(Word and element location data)
+ + + + + + +

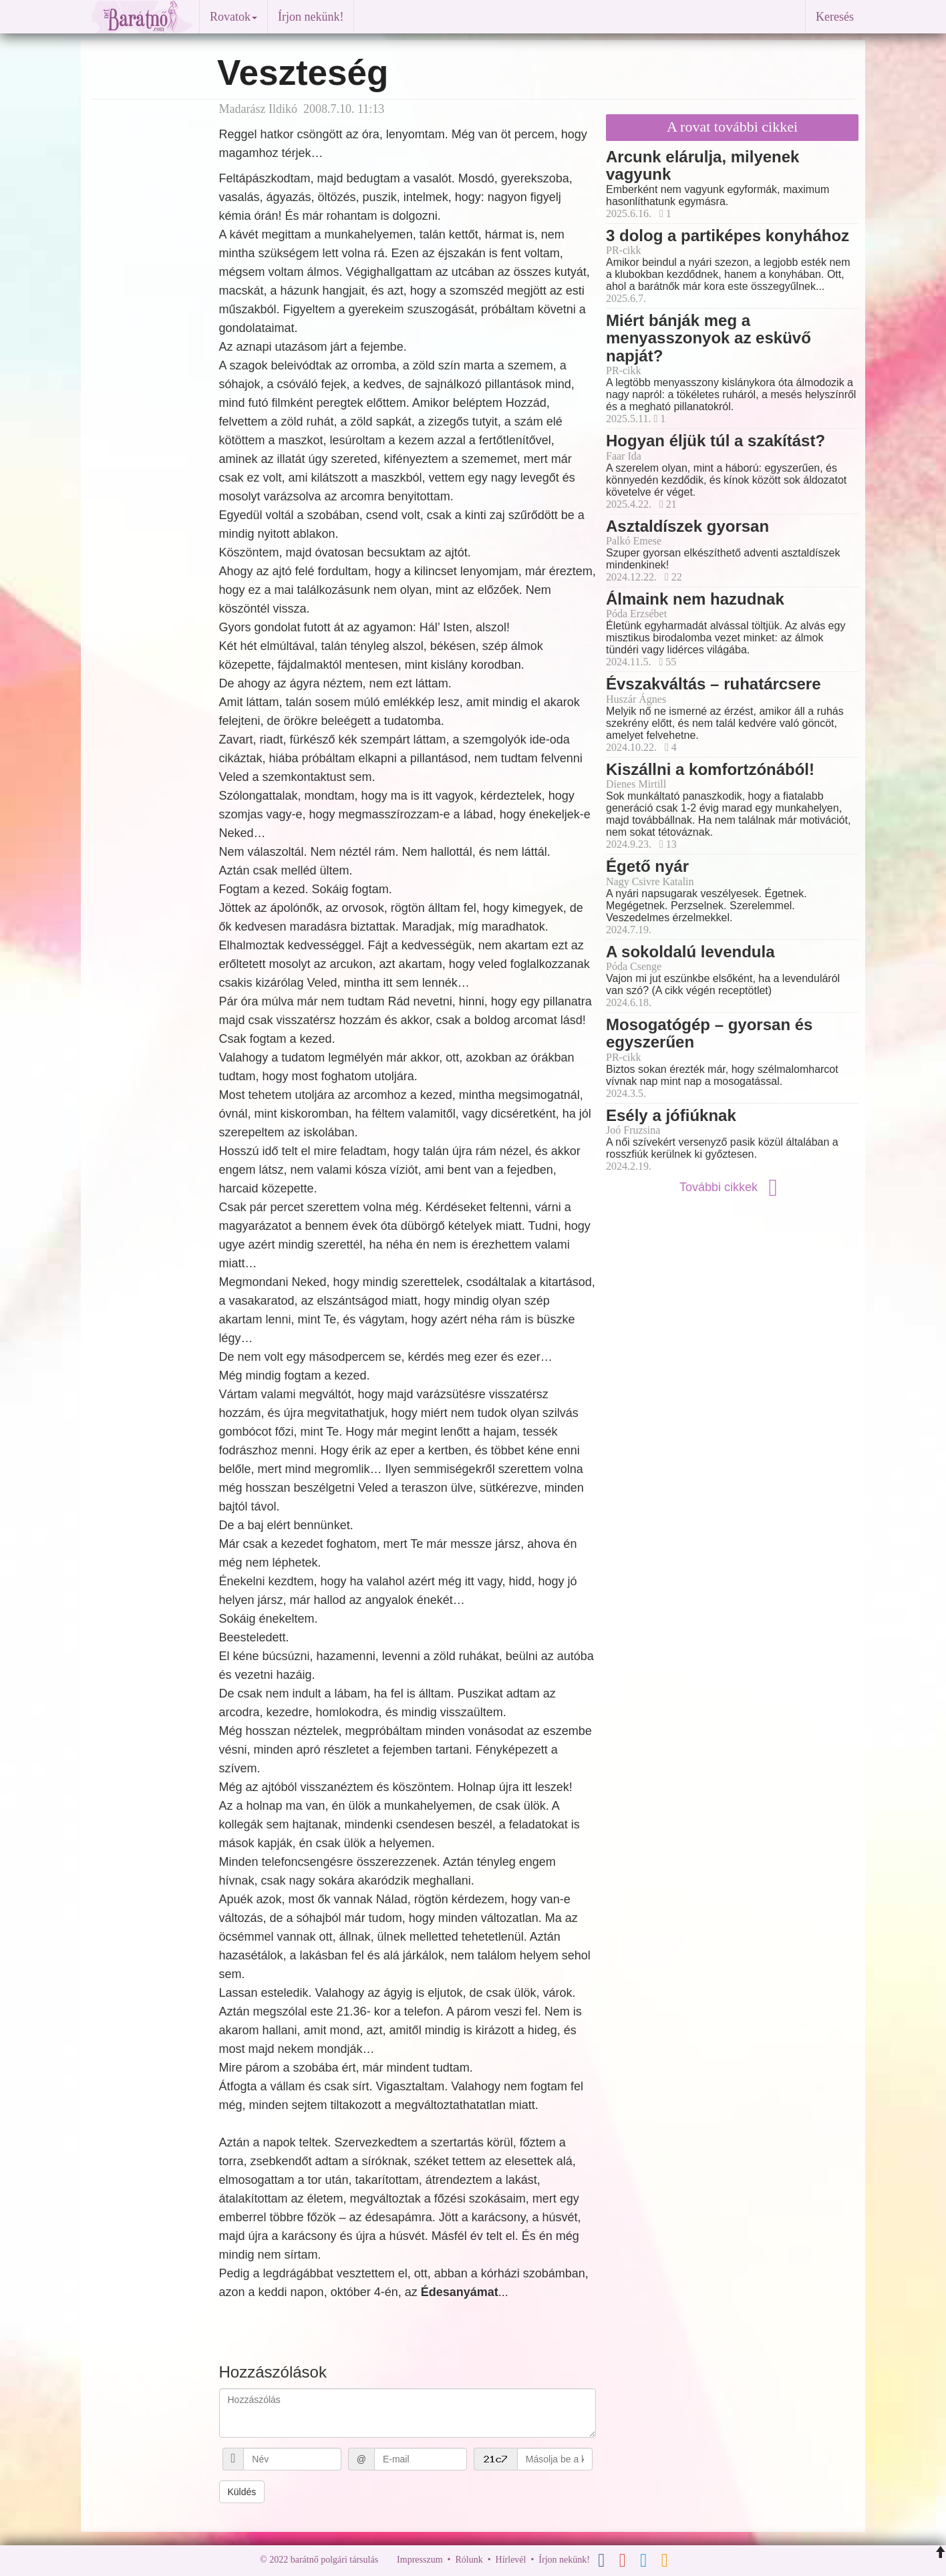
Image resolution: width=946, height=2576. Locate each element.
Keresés (835, 16)
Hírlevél (511, 2560)
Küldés (242, 2491)
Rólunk (468, 2560)
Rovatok (233, 16)
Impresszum (419, 2560)
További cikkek (732, 1187)
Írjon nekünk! (310, 16)
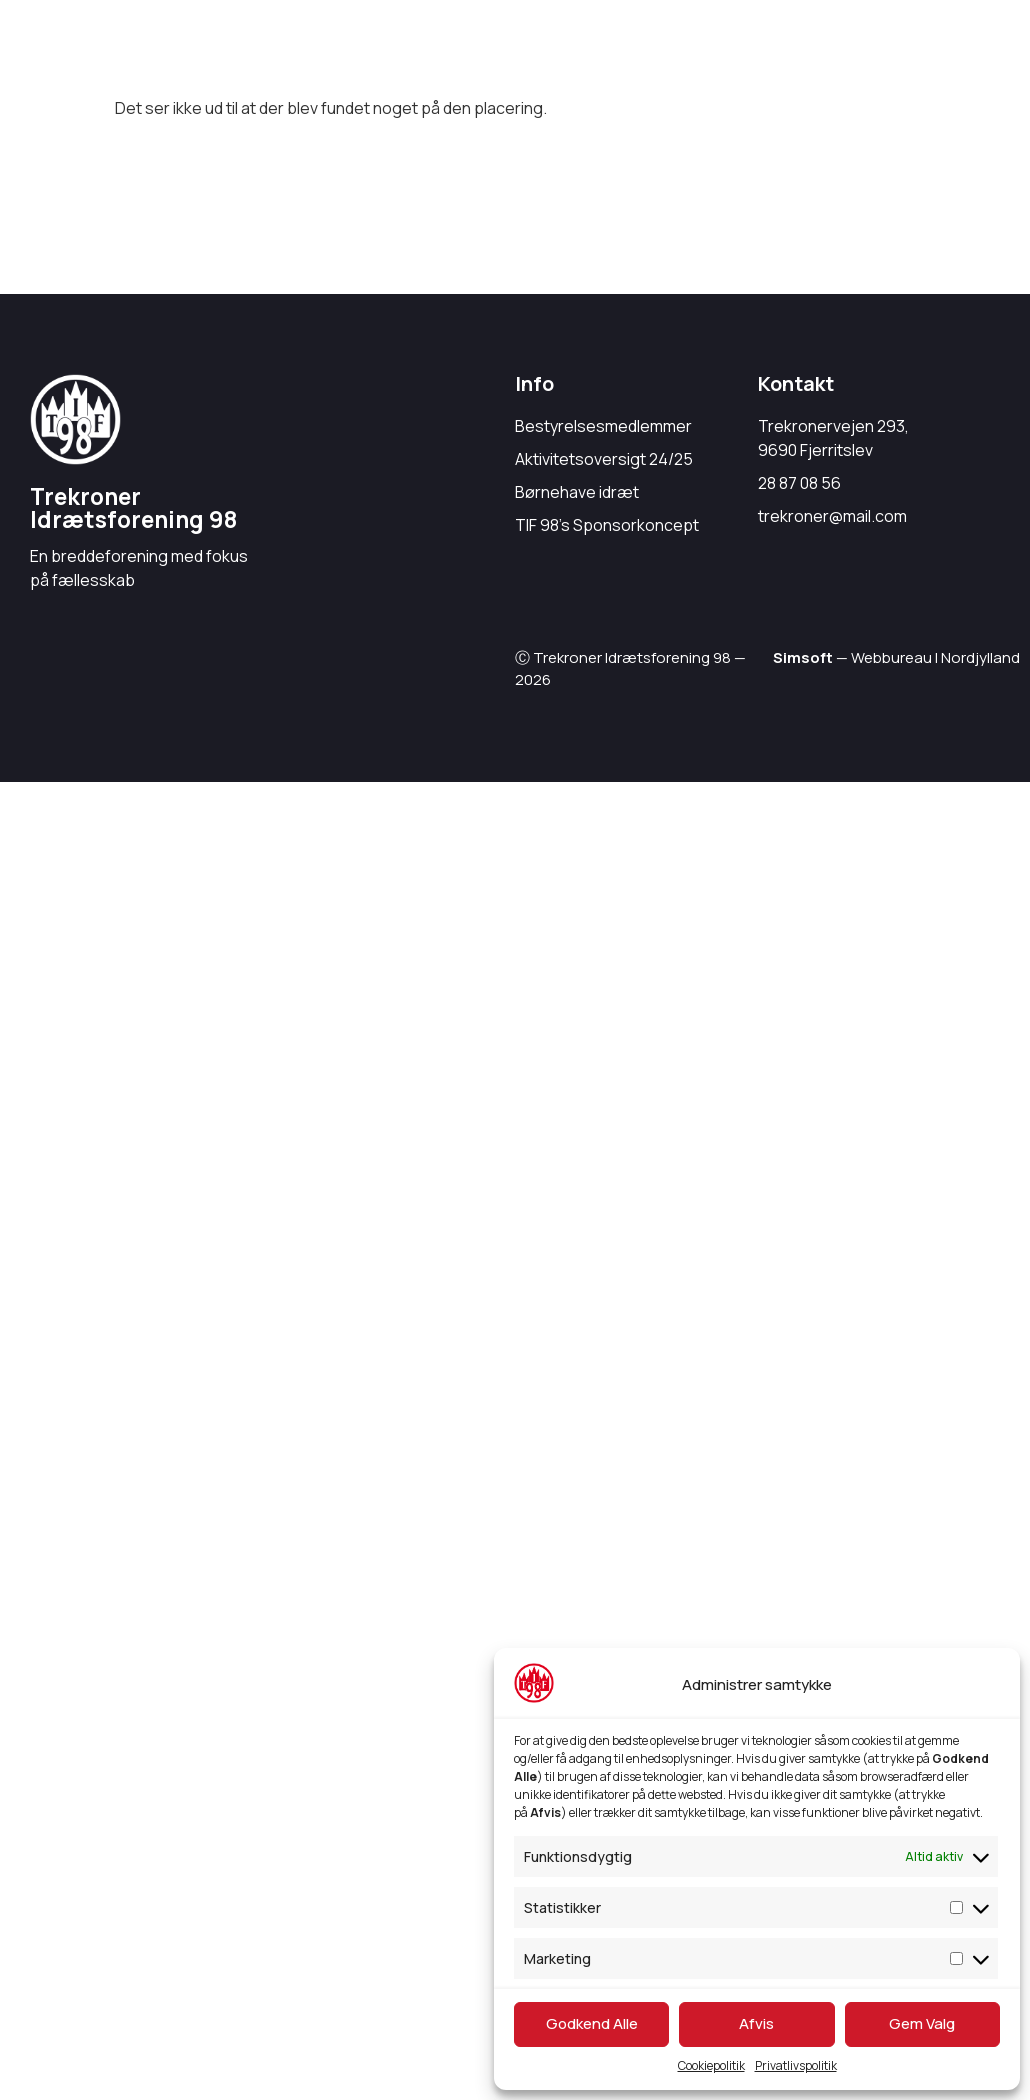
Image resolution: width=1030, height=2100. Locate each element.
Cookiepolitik (711, 2065)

+ + + + + + +

# PROBLEM TO WORK ON
Copy out every line of the data above word for word, leaving out the pictures.

# FULL SOLUTION
Image resolution: width=946, height=2576. Locate each element.
Keresés (835, 16)
Hírlevél (511, 2560)
Küldés (242, 2491)
Rólunk (468, 2560)
Rovatok (233, 16)
Impresszum (419, 2560)
További cikkek (732, 1187)
Írjon nekünk! (310, 16)
Image resolution: width=1030, height=2100. Locate each element.
Cookiepolitik (711, 2065)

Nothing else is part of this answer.